• **BRIEF**: Although the data below contains pictures, please reproduce only its words, exactly.

• **PROVIDED MATERIAL**:

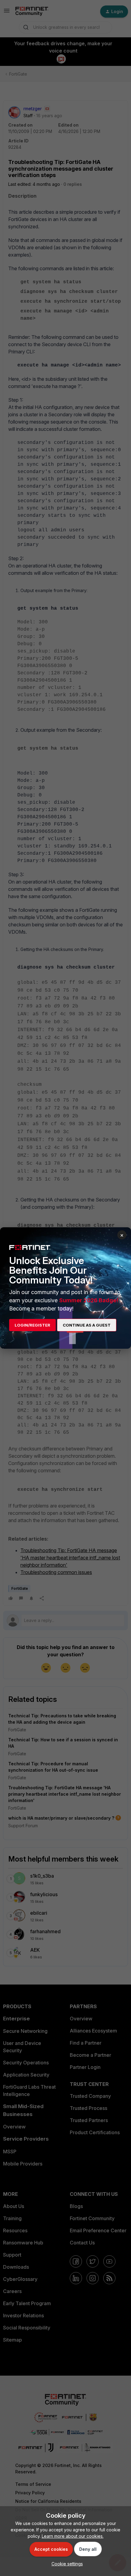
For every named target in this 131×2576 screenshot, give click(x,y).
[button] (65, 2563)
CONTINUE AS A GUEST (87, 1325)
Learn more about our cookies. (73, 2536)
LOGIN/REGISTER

• **SOLUTION TO THIS EXERCISE**:
For every named target in this 131×2576 screenshot, give click(x,y).
[button] (65, 2563)
CONTINUE AS A GUEST (87, 1325)
Learn more about our cookies. (73, 2536)
LOGIN/REGISTER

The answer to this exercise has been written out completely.